Unfortunately, Fleet Street journalists knew that Hardcastle frequented this particular public house and, in consequence, so did they in the hope of picking up a valuable snippet of newsworthy information.
Hardcastle had just taken the head off his beer when a reporter sidled up to him.
‘Charlie Simpson, London Daily Chronicle, Mr Hardcastle,’ said the reporter by way of introduction.
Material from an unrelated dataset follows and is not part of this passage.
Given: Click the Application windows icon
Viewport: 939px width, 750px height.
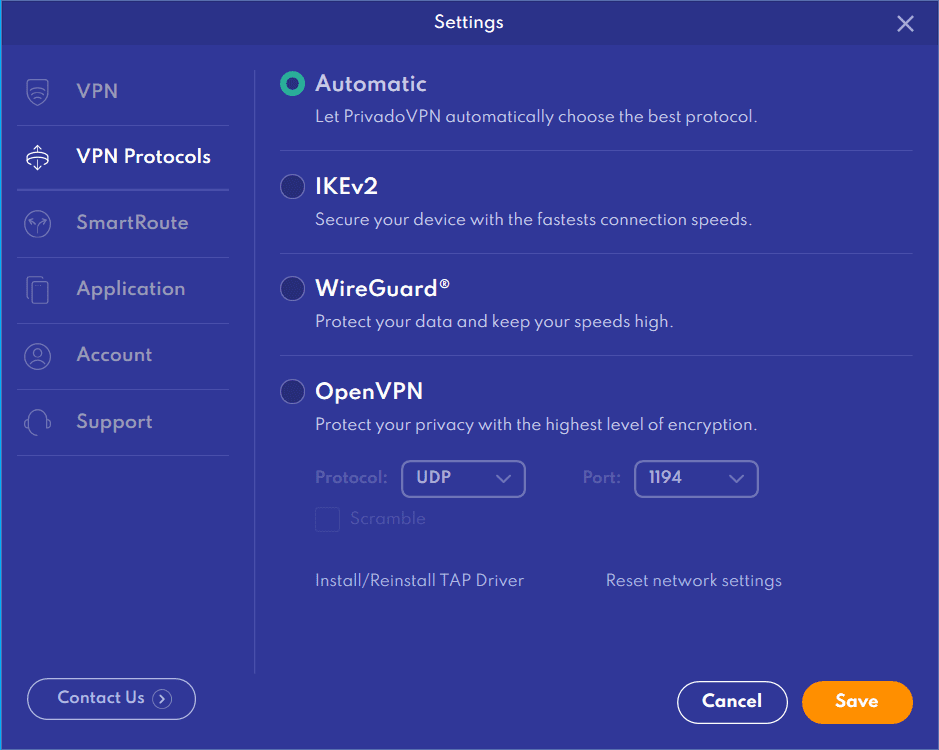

‘I know who you are, Mr Simpson,’ said Hardcastle, as he placed his glass on the bar and turned to face the reporter.
‘I hear you’re about to make a breakthrough in the Victoria Station murder.’
‘I don’t know what gave you that idea, Mr Simpson,’ Hardcastle said, ‘but I should have thought that by now you’d know better than to talk to me about police matters when I’m enjoying a quiet pint. It tends to turn the beer sour.’ He turned away dismissively.
When Hardcastle and Marriott returned to the police station at two o’clock that afternoon, DI Collins was waiting for them with the results of his checks.
‘You’re in luck, Ernie. He’s your man.’
‘Luck don’t enter into it, Charlie,’ said Hardcastle. ‘It’s what’s called good detective work.’
‘Well, whichever it was, you were right,’ said Collins. ‘I got a match between your prisoner, and the prints found on the revolver at the scene of the Victoria Station murder, in the van and on the knife from the Kingston job. And they match the prints found on the revolver from Francis Street.’
‘I’m pleased about that,’ said Hardcastle mildly. ‘That’ll put a smile on Arthur Fitnam’s face down at Wandsworth, too. It’ll have cleared up his murder for him. Now, Marriott and me’ll go and have a few choice words with our mystery man. See you at the Old Bailey, Charlie.’